I'm terrified of doctor's, hospitals, and have no insurance.........so I usually self-diagnose everything and treat it naturally. I'm on no meds. :( But I'm miserable most days.

Sorry, but yes everyday. Some days are better than others. I was in extreme pain when I was working & only averaging 3-4 hours sleep a night. I did this from Oct. to Feb. until my doc  said thats it you are getting off of work. So I have been home since Feb. symptoms are not as bad but still bad. I have to take morphine for the pain & I am up to 200mg of amitriptoline to help me sleep which only helps about 4 out of 7 nights. The doc figures I have had it for about 24 years.
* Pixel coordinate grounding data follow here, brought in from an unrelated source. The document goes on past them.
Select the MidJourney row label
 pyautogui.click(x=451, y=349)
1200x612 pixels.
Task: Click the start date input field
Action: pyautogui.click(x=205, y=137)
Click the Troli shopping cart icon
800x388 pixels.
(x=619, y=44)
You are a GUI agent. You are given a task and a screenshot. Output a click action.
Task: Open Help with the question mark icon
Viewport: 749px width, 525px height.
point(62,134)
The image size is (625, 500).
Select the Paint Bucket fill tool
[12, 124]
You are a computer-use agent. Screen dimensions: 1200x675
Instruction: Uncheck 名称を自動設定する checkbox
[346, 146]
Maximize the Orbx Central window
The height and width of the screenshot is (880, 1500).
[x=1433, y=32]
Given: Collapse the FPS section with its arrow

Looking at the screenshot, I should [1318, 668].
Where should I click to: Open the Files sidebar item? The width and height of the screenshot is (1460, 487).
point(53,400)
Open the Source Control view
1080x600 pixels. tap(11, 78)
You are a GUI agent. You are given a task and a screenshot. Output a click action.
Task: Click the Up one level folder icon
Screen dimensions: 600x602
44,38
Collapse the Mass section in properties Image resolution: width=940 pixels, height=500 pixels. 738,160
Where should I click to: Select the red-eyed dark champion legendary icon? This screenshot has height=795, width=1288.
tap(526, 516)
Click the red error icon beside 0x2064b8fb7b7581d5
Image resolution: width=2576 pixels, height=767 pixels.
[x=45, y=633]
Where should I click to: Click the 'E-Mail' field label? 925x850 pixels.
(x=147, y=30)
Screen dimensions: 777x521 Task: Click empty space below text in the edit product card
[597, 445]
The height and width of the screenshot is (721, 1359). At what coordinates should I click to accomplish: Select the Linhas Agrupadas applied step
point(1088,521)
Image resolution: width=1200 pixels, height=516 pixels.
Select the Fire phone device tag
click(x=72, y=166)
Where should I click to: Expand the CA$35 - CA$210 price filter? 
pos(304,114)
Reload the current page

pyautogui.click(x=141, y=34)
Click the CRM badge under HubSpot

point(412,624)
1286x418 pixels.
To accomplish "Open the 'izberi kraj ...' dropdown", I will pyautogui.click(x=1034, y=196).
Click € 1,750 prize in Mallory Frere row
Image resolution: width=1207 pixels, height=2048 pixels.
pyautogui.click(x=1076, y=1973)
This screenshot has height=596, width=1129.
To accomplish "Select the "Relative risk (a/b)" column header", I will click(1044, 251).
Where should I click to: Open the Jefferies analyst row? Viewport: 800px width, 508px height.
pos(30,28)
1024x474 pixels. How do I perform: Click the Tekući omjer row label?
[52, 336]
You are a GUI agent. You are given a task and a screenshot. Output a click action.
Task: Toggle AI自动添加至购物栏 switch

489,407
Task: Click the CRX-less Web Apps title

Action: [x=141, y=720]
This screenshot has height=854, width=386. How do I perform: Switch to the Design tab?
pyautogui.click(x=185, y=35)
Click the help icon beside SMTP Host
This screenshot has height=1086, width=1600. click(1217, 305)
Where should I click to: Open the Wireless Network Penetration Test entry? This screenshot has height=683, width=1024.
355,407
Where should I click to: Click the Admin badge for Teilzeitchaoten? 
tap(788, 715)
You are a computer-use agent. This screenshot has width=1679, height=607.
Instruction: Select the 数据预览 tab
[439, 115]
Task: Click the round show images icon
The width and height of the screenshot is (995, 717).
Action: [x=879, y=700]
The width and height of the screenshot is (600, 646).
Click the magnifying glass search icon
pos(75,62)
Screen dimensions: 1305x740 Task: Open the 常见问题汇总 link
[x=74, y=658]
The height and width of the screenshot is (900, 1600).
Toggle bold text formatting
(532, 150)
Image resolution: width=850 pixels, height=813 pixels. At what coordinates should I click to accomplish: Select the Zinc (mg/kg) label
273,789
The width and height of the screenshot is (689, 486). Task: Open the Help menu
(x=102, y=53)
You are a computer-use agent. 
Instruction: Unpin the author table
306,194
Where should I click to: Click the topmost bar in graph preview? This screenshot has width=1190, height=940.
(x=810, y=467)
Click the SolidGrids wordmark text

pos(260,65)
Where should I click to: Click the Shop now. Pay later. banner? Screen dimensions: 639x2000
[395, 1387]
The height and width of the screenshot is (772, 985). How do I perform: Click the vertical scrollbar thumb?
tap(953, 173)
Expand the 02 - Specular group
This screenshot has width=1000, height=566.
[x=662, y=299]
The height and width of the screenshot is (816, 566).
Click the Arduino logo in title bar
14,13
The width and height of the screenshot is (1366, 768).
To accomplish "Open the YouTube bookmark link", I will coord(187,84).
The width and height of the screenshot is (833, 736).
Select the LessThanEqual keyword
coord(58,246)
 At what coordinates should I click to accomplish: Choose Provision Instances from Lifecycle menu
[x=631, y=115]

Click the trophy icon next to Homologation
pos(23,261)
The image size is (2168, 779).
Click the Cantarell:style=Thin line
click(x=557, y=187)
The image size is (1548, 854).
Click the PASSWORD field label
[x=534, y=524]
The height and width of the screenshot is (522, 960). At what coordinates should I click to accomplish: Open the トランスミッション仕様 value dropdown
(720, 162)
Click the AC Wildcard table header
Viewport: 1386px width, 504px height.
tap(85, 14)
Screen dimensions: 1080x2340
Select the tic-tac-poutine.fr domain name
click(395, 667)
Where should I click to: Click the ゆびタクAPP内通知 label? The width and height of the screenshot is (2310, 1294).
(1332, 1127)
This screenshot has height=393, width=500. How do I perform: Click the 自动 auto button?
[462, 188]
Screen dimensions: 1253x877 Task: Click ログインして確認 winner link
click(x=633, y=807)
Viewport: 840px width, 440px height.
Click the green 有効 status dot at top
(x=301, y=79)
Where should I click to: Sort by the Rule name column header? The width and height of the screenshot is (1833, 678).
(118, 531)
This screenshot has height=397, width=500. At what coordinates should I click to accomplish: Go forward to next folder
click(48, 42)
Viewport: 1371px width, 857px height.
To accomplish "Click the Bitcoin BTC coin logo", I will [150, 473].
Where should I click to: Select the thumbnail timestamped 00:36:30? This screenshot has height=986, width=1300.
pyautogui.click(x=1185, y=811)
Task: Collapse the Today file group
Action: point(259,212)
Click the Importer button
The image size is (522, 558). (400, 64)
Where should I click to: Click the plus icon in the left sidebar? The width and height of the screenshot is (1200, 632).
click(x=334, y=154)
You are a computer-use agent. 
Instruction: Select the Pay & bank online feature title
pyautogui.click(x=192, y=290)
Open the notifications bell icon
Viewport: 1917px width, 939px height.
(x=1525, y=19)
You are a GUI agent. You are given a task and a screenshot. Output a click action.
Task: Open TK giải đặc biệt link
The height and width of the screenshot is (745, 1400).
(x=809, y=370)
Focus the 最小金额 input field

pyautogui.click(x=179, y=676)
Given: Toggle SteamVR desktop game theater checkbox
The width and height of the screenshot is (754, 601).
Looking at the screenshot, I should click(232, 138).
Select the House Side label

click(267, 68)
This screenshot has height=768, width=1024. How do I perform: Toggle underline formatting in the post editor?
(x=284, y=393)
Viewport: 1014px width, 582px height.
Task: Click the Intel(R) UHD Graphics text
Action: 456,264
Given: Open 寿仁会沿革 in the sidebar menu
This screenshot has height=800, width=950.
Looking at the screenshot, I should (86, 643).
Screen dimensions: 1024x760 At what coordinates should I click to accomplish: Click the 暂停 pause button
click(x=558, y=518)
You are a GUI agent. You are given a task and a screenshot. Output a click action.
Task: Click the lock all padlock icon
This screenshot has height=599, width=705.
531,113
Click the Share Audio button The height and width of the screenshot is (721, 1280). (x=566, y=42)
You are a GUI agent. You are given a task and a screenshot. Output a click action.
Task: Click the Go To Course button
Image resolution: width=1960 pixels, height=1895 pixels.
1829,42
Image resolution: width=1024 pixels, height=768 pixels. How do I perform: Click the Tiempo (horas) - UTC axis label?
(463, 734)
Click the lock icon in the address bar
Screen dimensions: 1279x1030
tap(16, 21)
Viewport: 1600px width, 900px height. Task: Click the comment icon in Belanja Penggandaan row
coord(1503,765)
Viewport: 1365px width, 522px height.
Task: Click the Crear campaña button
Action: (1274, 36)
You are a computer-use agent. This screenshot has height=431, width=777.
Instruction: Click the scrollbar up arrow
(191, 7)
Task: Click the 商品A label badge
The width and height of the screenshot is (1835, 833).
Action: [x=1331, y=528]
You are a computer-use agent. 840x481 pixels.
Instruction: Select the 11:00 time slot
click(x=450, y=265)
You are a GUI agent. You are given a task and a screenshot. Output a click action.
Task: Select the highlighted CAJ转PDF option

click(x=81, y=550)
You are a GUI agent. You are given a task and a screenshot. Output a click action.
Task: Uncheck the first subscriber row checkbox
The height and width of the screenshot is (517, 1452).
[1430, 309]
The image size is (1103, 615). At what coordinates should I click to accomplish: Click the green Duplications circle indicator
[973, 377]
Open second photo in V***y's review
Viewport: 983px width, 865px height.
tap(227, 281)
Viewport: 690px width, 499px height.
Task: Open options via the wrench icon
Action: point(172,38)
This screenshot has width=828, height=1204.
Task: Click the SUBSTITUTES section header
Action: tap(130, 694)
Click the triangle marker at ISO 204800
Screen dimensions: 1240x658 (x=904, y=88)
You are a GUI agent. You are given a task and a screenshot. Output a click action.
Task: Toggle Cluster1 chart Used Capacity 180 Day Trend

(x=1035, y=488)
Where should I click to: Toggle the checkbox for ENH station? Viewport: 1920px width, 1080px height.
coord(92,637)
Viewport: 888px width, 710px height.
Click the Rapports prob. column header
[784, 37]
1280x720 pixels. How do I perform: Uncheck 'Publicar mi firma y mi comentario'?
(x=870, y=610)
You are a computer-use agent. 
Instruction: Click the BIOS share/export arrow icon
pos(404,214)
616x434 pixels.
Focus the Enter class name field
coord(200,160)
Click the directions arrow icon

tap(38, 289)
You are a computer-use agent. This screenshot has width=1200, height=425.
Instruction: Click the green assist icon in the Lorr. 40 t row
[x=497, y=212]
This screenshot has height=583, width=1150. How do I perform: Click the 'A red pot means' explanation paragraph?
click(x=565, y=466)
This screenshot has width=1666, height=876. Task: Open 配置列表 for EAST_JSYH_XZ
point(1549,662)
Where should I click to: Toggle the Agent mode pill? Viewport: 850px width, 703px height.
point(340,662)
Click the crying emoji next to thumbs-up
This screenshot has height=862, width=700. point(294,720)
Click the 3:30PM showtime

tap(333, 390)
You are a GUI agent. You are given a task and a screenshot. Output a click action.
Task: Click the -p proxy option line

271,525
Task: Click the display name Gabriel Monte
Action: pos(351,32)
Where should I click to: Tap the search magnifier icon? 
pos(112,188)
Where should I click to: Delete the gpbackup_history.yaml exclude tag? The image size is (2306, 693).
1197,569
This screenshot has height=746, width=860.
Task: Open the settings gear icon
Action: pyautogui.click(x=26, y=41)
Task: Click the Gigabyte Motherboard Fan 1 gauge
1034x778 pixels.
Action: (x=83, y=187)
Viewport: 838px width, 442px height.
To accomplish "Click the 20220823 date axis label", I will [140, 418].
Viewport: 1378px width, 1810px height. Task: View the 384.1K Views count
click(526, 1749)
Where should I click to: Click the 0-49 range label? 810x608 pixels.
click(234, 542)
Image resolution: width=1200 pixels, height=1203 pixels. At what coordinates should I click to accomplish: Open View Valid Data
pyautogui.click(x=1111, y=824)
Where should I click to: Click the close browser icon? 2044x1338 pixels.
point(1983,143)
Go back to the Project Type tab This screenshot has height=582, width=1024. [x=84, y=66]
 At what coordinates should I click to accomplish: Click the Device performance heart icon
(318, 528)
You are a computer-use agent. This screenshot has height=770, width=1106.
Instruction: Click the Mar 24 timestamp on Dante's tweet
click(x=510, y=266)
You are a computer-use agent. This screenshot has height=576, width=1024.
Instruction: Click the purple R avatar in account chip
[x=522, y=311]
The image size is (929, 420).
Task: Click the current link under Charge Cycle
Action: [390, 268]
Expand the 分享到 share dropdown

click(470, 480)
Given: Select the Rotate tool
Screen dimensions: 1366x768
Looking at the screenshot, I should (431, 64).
Have been misdiagnosed for lupus,hepatitis, & rheumatoid arthritis. All those flares only lasted 3-4 months. But like I said this one just won't go away. Get your doc to send you to a rheumatologist as soon as possible. Hope you can get help soon.

Oh man, months?????? Well I haven't been formally diagnosed, but I'm certain I have it. I have ALL the symptoms and 14 out of 18 tender spots. Plus I've had tests for years and everything always comes back normal. But anyways...........my "flare up" has only been going on for 3 days.
So you actually suffer everyday???? Geeeeeez.

I am not sure how long they last, but mine use to go 3-4 months. But this one started in Oct.07 & hasn't let up. So I am not sure anymore. How long has yours been.